しばらく歩くと、暗闇が目を開いたみたいな丸い灯が現れた。その周りには集落があり星空を鏡写しにしたように無数の灯が集まっている。砂子が帰りを告げると集落から土性の人間や人魚がぞろぞろ出てきて砂子を迎えた。砂子を最後まで送り届けようとニカが集落の中心まで足を踏み入れようとしたとき、村人の中の一人がニカをにらんでシャボン玉を吐き出した。すると、暗がりから水性の人間や鳥人が現れてニカの肩を掴んで後ろに引っ張った。村人のシャボン玉がようやく割れた。「ここから先は水性の者は立ち入りを禁ずる。お前にもう用はない。帰れ」
ニカはおとなしく集落に背を向け帰途に就いた。水性の村人が一人ニカを送り出してくれた。彼水は「若を送り届けてくれてありがとうございます。十分なおもてなしができず申し訳ありません」と頭を下げた。ニカは「気にしてないよ」と小さくシャボン玉を吐いた。

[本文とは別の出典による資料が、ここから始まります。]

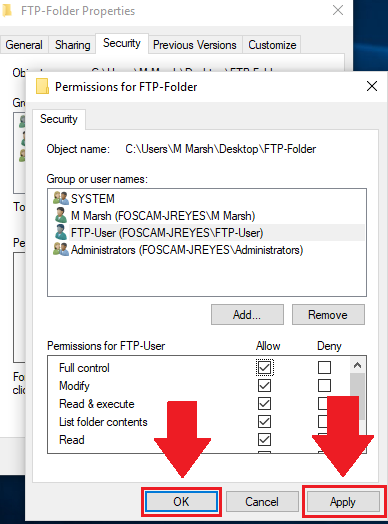Click the Permissions dialog folder icon
This screenshot has height=524, width=388.
click(42, 87)
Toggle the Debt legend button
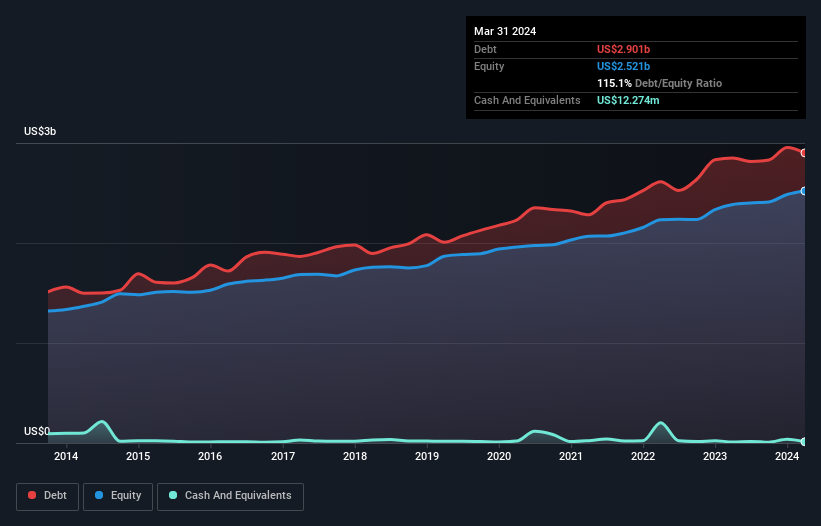The width and height of the screenshot is (821, 526). tap(46, 496)
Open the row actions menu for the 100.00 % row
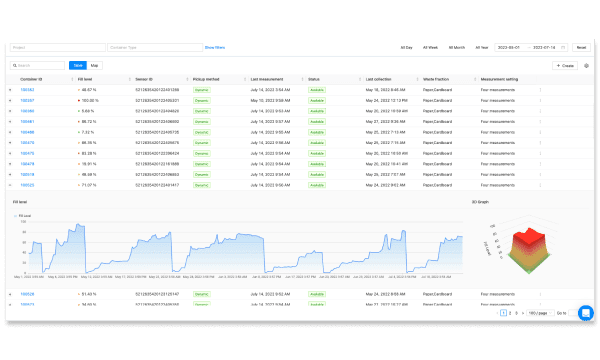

水性の村人はニカを丘の上まで送り届けてくれた。その時まるで、星屑のさざ波みたいな天音がしてニカと水性の村人は立ち止まった。水性の村人は遠い集落の灯りを寂しそうに眺めている。ニカはこぶしにギュッと力を込めて「悔しいよな」と呼びかけた。音鳴りが終わったタイミングでちょうどニカの言葉が水性の村人に届いて、彼水はこくりとうなづいた。ニカは彼水の肩をがっちりと掴んで「僕は君の苦しみをいつでも聞いている。いつでも見ている。君は一人じゃない。」と呼びかけた。その呼びかけがシャボン玉から解放されるよりも早くニカはその場から去っていった。丘に取り残された水性の村人に星の美しい香りが眩しく降りてきた。その村人はそのまま村に帰ることはなかった。